Task item> Your answer must consist of the records exactly as given, with no pictures included.

(Given entries)

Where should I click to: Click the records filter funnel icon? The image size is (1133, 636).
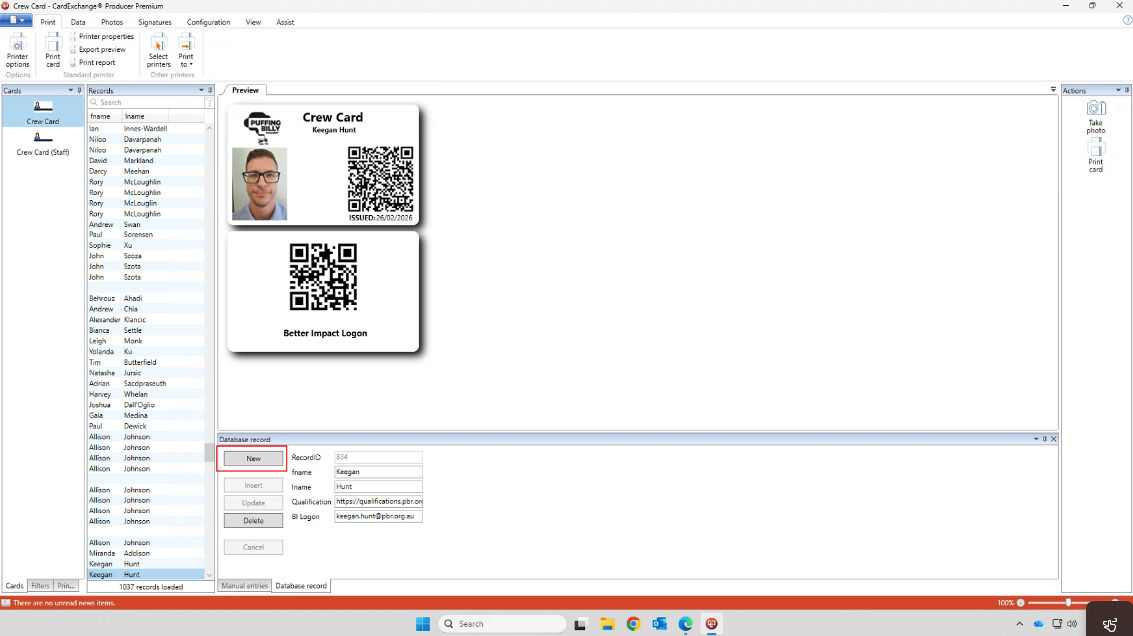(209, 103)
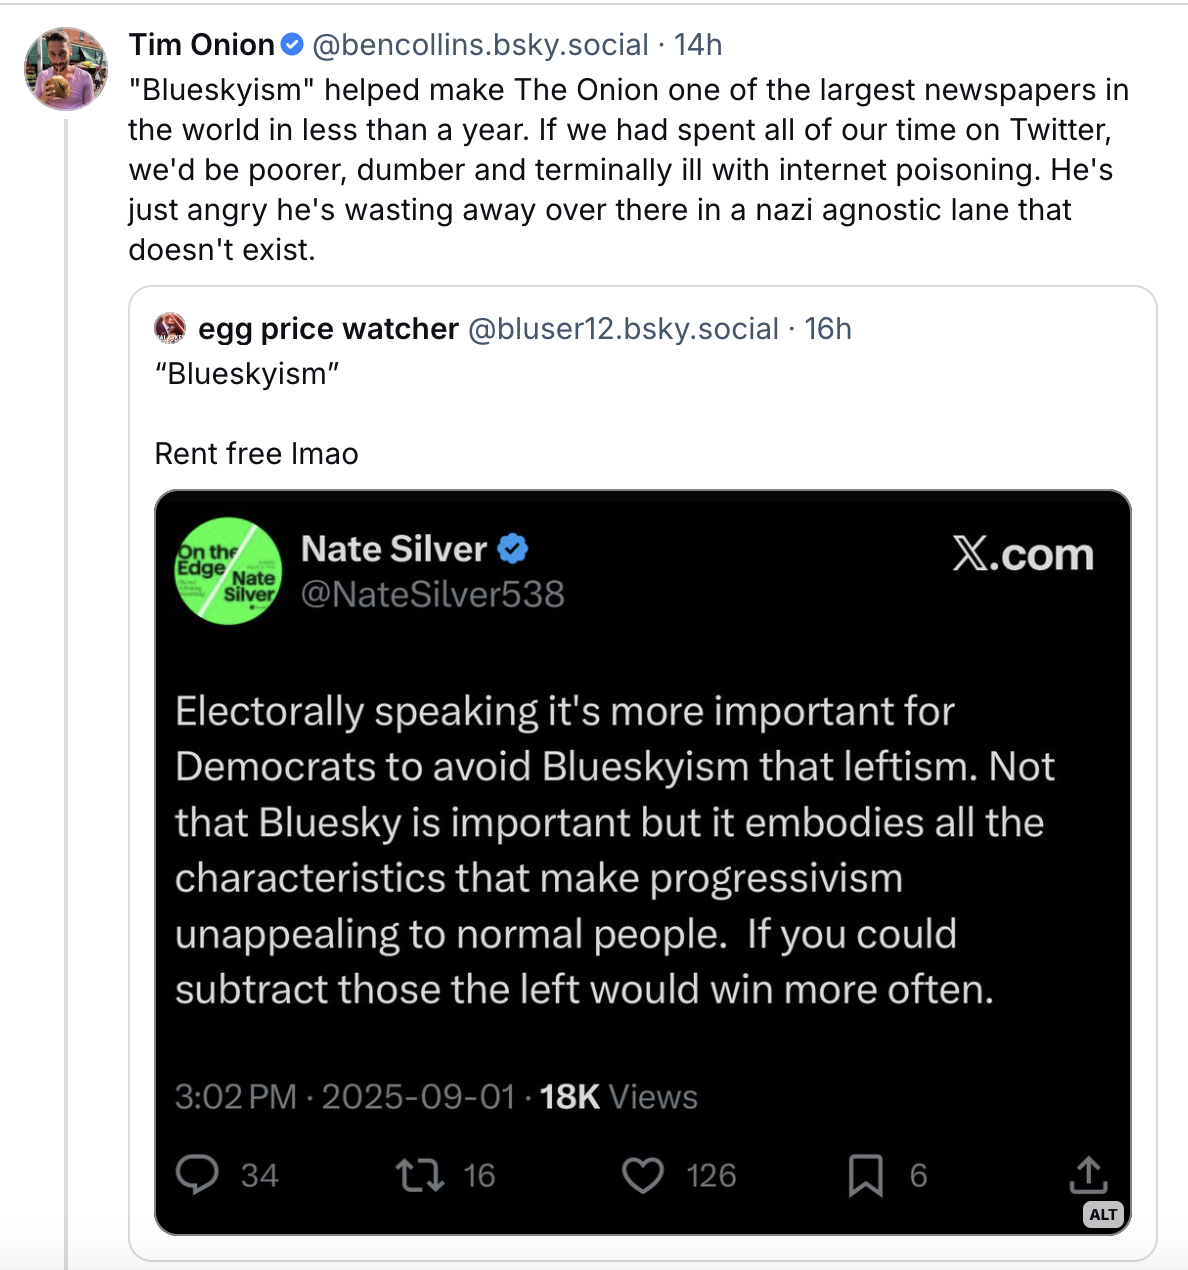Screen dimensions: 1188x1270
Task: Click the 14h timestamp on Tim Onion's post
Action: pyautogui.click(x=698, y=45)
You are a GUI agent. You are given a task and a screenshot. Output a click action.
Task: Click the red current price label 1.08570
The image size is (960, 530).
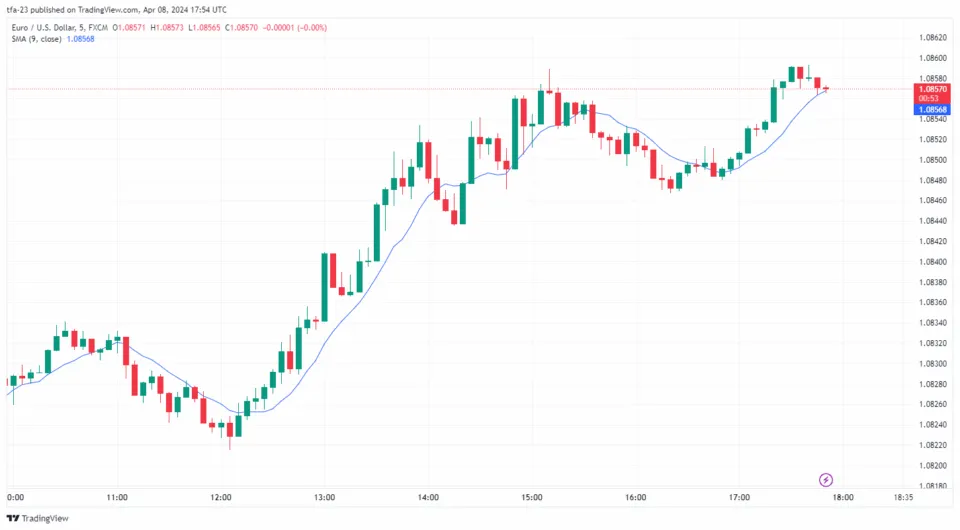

(End Given entries)

The answer>
Where should I click to: Click the records filter funnel icon? The image size is (1133, 636).
(209, 103)
Screen dimensions: 1188x1270
Task: Click the 14h timestamp on Tim Onion's post
Action: pyautogui.click(x=698, y=45)
You are a GUI agent. You are given a task and a screenshot. Output a click action.
Task: Click the red current price label 1.08570
The image size is (960, 530).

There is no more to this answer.